We have investigated two solitary pulmonary nodules in adult men (one of whom presented with gynecomastia) showing a dimorphic neoplasms characterized by polygonal mononuclear cells closely admixed with multinucleated syncytiotrophoblast-like cells in a hemorrhagic and necrotic background, thus sharing many morphologic features with a choriocarcinoma. Both tumors displayed a nuclear immunoreactivity for thyroid transcription factor (TTF)-1, the best immunohistochemical marker of pulmonary origin. Although a weak cytoplasmic immunostaining for β-human chorionic gonadotrophin was noted, such tumors have been classified as pleomorphic carcinomas with choriocarcinoma-like features in accordance to the 1999 World Health Organization classification of lung tumors,4 but not as primary choriocarcinomas of the lung. Besides, cyto- and syncytiotrophoblast cells are completely negative for TTF-1.

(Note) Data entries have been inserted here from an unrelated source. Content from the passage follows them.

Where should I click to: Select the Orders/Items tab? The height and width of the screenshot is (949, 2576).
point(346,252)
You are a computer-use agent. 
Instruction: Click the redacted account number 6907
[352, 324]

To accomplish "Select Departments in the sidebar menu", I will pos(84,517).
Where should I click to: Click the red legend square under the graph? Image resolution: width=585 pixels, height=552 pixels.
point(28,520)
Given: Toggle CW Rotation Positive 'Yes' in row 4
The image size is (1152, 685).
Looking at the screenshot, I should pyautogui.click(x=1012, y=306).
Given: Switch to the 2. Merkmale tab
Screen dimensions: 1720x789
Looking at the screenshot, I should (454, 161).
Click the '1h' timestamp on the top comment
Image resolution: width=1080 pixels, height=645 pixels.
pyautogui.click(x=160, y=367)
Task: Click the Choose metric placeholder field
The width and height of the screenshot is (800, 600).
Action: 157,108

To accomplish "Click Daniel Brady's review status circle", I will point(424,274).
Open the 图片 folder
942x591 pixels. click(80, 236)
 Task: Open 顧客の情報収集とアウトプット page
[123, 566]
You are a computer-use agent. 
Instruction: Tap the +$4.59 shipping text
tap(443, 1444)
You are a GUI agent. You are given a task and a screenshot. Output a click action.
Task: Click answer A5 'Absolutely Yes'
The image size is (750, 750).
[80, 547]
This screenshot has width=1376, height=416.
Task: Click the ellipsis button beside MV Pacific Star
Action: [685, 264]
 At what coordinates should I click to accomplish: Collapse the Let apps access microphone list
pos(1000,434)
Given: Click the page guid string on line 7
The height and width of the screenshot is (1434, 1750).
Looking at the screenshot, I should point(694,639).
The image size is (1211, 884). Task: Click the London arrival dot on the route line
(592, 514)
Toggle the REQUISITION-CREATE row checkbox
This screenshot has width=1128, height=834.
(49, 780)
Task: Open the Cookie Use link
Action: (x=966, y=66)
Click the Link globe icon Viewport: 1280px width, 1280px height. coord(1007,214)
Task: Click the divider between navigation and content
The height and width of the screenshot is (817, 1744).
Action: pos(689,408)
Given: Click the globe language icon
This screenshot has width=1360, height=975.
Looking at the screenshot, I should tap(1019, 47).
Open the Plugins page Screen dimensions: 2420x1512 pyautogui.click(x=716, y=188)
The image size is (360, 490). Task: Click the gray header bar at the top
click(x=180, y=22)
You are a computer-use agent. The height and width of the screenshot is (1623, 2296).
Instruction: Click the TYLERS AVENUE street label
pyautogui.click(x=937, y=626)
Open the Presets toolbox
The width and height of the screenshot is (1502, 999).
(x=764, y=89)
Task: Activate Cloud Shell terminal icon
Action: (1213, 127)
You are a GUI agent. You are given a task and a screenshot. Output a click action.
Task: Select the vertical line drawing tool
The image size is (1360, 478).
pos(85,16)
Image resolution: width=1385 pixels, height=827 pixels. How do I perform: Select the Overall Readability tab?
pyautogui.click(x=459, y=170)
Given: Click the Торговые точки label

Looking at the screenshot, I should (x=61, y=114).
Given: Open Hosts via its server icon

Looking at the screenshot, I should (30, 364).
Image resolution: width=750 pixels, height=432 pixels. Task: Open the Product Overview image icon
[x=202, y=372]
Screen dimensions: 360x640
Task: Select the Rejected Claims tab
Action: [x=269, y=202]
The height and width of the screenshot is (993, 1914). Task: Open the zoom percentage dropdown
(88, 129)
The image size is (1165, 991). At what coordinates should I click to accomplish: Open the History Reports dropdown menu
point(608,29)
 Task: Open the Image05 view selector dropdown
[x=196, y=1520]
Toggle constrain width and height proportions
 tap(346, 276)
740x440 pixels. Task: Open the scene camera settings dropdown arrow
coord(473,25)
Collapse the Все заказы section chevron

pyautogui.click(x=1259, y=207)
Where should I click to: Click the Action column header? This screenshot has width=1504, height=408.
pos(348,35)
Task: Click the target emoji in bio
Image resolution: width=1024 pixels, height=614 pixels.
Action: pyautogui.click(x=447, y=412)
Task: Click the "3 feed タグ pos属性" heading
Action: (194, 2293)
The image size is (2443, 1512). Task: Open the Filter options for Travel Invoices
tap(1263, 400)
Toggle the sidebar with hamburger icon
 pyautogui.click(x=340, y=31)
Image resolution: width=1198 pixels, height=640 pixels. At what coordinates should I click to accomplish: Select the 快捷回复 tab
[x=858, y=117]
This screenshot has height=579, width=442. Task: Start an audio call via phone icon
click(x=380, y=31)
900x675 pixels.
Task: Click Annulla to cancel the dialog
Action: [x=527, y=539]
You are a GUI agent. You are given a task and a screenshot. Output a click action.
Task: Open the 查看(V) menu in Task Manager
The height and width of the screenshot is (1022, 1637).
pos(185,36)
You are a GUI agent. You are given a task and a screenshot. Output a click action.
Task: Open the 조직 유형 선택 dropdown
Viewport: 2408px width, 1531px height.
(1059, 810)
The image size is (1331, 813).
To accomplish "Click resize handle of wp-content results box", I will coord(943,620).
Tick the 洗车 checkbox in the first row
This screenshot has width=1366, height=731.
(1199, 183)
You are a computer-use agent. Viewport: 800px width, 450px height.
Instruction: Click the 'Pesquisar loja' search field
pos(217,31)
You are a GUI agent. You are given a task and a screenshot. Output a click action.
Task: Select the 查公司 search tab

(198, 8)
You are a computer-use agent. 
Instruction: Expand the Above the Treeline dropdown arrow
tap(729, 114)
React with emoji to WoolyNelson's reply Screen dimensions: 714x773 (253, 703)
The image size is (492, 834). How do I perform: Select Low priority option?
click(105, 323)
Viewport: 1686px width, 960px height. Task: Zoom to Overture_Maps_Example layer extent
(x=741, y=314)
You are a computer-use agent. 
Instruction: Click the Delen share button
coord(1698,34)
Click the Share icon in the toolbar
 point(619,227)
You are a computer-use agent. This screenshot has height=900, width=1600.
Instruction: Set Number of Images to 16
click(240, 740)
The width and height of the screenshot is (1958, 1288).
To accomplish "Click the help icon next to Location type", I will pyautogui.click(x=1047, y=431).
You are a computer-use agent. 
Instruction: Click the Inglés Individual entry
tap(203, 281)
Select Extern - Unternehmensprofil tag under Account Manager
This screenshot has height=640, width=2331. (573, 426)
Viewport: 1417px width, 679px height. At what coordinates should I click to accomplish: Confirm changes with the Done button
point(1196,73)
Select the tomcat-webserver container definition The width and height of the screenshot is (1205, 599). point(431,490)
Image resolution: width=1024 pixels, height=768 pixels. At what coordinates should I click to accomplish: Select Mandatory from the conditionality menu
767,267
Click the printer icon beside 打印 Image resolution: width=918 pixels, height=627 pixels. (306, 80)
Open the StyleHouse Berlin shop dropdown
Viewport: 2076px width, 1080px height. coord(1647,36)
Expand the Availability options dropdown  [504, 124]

Finally, it is well documented that many nontrophoblastic malignancies may produce and/or express ectopic placental hormones, including primary conventional lung carcinomas.5Granted the diagnosis of pulmonary choriocarcinoma is debatable and far from being clarified,6 the authors recommended the use of a urine pregnancy test as a rapid diagnostic method of primary pulmonary choriocarcinoma. We retain that a more detailed and rigorous clinicopathologic analysis should be preferred before one can establish such a diagnosis.